Das Hemingway Memorial in Ketchum, Idaho. Foto: W. Stock, 2018.

Ein Umstand wird viele überraschen, denn er entspricht nicht der Vorstellung, die wir von diesem Schriftsteller mit uns tragen. Auch wenn die Auffassung gewagt ist, es lohnt sich, darüber nachzudenken: Ernest Hemingway ist in seinem Innersten ein überaus schüchterner Mensch. Selbst wenn er in den Zeitungen und Zeitschriften sein Leben bis ins Einzelne ausbreitet, ein Hans Dampf in allen Gassen ist er nie gewesen.

So tritt er höchst selten vor Publikum auf. Bei Ansprachen fühlt er sich eher unwohl. Seine Sprechweise scheint oft von Unsicherheit und Brüchigkeit geprägt. Nur wenn ihm etwas wichtig ist, dann legt er seine Leidenschaft rein. Dem Propagandafilm für die spanische Republik – The Spanish Earth – leiht er seine Stimme. Ansonsten gibt es wenig aus dem Radio oder Television mit ihm. Dem Medium Fernsehen begegnet er mit Abstand.

Nur wenige Interviews hat er Journalisten gewährt. Sie stehen Schlange. Umsonst. Auch die Buchautoren hält er auf Distanz. Mit keinem seiner Biografen hat er zusammengearbeitet oder diesen unterstützt. Noch nicht einmal seinen Bruder Leicester, der die erste Biografie über ihn geschrieben hat. Im Gegenteil. Er soll wütend darüber gewesen sein.

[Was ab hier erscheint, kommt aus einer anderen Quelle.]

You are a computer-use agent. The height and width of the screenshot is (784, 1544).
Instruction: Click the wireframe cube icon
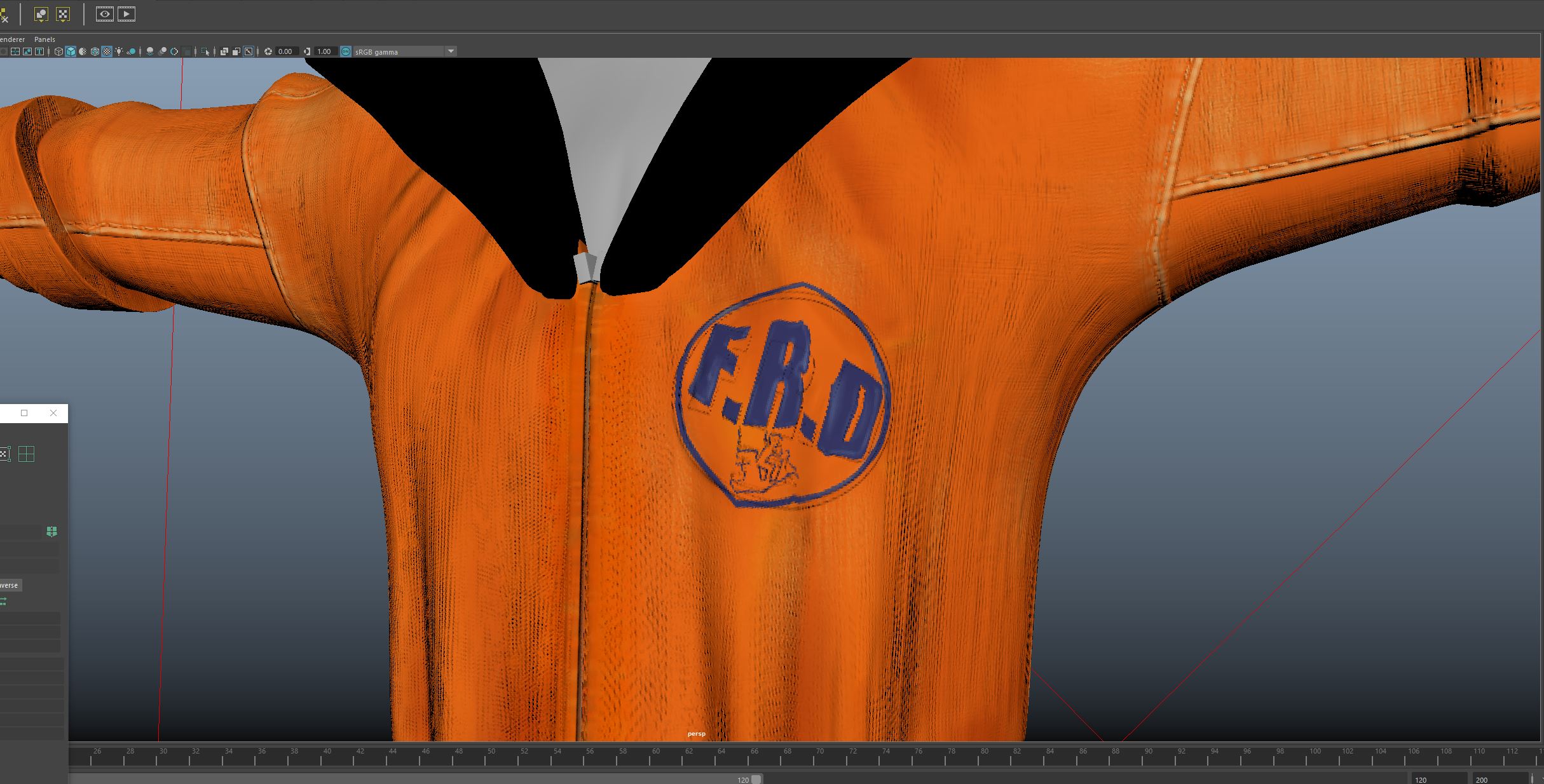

Zelebritäten sind hinter ihm her. Wollen sich mit dem Nobelpreisträger und Star-Schriftsteller ablichten lassen. Er jedoch zieht sich zurück. Je berühmter er wird, desto mehr igelt er sich ein. Nur, wenn er etwas will, wenn es in seinen Kosmos passt, dann kennt er kein halten. Safaris, Bullenrennen, Schippern auf dem Meer. Spanien und Italien. Da blüht er auf. Das sind Sphären, wo seine eigene Persönlichkeit und die Welt da draußen sich überschneiden. Mit den Bussi-Partys in New York gibt es eine solche Schnittmenge nicht.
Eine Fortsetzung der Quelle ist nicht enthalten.